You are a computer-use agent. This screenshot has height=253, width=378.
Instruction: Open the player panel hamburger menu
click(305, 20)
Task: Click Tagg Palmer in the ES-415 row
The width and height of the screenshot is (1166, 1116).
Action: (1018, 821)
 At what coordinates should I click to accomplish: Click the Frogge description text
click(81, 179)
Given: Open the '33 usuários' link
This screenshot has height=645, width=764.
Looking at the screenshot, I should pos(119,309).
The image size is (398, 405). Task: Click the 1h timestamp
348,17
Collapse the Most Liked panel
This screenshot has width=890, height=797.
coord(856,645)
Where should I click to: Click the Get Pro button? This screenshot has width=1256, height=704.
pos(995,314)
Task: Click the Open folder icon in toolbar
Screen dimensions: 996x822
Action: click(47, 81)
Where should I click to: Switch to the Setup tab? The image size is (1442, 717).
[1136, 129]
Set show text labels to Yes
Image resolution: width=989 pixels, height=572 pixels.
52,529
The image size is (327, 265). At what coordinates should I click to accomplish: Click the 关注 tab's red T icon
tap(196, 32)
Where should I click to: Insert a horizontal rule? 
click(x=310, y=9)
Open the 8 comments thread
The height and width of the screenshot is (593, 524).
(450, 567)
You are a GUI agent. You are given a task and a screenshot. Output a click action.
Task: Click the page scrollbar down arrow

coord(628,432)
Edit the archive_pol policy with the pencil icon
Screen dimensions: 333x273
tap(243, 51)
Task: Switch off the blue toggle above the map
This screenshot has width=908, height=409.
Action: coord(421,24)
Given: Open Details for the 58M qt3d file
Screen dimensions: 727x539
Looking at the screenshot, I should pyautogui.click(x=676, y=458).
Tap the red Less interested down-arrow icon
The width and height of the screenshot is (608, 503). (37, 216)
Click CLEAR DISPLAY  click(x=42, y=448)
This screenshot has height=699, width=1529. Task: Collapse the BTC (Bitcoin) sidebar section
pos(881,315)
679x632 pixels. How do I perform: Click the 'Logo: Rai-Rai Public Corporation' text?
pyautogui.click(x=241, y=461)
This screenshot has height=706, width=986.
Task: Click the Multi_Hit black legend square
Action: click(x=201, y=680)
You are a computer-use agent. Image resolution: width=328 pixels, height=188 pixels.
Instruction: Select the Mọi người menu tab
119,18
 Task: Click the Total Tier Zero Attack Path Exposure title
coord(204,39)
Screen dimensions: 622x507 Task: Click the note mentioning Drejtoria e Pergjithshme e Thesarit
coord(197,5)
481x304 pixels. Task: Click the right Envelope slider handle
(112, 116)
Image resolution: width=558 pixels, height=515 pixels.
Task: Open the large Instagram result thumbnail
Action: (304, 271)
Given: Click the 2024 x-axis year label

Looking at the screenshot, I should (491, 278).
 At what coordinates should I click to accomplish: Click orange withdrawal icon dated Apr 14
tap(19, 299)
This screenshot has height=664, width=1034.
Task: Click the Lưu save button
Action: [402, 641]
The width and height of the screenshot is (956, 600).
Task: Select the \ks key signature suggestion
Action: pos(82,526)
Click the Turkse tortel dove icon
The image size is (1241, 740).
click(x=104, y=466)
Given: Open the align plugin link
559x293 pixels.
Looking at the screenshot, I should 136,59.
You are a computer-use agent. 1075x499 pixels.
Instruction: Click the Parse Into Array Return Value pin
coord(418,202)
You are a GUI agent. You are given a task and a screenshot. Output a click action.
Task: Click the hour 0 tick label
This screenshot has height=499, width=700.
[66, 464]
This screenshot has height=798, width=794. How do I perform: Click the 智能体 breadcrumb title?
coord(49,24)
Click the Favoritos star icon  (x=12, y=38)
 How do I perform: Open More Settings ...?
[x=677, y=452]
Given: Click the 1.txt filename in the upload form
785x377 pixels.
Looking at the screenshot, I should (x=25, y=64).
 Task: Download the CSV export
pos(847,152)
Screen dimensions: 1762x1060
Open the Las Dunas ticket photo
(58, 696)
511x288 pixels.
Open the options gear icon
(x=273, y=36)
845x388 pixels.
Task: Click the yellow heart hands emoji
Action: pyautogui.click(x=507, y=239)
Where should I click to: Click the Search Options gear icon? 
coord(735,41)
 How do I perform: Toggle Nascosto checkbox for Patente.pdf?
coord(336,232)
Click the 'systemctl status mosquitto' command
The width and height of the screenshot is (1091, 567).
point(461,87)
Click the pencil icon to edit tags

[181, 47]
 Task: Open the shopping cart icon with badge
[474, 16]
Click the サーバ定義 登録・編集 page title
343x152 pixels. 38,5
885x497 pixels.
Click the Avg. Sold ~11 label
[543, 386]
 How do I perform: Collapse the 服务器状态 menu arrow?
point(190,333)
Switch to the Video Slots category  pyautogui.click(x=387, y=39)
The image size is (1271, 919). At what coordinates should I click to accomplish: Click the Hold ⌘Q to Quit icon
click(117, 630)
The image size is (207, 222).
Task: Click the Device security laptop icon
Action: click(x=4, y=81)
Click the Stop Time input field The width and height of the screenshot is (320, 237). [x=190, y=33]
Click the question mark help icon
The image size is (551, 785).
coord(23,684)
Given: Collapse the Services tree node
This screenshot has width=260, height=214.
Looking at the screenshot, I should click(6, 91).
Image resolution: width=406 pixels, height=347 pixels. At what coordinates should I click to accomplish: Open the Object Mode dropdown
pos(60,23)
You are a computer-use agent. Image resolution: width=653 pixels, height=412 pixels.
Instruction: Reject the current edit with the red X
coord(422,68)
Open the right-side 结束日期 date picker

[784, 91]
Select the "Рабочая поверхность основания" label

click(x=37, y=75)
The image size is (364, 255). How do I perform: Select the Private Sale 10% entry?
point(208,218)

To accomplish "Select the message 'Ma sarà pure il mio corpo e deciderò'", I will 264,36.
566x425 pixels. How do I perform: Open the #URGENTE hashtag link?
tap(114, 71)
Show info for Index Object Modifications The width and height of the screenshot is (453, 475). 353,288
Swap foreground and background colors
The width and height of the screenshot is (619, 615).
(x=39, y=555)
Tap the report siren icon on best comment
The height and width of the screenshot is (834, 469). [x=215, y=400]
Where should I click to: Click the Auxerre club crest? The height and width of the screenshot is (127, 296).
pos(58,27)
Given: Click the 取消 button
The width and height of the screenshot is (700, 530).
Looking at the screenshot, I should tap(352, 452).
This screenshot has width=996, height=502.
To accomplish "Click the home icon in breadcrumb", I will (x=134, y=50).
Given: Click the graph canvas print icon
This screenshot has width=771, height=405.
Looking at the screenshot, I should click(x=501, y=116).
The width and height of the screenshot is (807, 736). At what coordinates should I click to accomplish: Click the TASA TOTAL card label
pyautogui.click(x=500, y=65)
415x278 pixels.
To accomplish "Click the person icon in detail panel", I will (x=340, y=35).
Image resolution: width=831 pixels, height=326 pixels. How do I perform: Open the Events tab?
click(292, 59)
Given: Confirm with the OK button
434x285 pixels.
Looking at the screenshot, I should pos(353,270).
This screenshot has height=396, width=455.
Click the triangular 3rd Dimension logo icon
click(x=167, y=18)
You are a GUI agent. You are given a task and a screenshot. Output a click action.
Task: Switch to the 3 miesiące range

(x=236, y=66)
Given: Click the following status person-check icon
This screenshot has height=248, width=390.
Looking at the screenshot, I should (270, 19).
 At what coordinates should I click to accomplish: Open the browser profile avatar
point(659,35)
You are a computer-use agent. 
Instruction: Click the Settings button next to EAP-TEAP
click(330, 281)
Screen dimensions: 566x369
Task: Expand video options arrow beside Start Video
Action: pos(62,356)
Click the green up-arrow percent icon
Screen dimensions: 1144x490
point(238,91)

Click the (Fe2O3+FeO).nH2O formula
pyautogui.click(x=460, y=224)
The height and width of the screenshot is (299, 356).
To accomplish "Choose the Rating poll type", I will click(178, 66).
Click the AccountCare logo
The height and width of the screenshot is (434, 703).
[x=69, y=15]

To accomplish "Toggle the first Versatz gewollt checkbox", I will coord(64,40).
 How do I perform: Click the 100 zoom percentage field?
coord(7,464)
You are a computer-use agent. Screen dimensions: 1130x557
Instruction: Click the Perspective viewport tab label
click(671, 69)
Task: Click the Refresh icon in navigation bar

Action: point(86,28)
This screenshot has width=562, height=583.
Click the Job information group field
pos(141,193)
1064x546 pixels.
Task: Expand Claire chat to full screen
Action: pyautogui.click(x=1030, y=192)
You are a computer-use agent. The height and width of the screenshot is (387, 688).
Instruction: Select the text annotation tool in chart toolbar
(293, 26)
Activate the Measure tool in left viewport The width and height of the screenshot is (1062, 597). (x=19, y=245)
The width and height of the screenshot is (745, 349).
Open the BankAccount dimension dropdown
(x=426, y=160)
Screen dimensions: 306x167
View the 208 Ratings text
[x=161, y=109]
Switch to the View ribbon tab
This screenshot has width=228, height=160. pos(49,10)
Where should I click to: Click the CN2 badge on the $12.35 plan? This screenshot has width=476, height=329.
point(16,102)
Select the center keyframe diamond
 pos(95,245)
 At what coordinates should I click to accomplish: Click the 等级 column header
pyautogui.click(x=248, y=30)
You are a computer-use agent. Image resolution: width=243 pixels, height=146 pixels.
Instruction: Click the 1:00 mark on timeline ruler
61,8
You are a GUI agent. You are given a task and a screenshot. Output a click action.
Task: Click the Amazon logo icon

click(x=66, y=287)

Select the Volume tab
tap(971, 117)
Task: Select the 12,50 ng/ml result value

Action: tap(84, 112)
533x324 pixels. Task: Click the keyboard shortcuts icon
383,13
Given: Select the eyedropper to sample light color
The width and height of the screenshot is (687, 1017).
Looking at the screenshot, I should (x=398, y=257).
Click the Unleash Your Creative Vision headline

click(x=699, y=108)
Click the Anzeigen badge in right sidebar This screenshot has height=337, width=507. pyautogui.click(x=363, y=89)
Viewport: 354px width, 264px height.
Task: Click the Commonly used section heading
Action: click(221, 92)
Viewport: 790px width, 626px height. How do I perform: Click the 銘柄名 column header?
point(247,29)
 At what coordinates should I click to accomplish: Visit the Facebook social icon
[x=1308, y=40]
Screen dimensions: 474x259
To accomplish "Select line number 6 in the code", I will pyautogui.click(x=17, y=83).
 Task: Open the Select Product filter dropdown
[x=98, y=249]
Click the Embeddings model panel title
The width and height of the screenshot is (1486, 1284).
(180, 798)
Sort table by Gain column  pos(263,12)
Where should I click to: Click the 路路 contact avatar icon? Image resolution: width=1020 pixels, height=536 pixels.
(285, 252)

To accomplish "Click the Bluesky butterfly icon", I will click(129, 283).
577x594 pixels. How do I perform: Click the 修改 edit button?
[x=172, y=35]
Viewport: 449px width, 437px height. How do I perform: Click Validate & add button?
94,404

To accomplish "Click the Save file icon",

*BRIEF:* Copy out the range of lines above starting at the line with "Click the green up-arrow percent icon" and ending at the line with "The height and width of the screenshot is (299, 356).", exactly and including both.

*TASK SOLUTION:*
Click the green up-arrow percent icon
Screen dimensions: 1144x490
point(238,91)

Click the (Fe2O3+FeO).nH2O formula
pyautogui.click(x=460, y=224)
The height and width of the screenshot is (299, 356).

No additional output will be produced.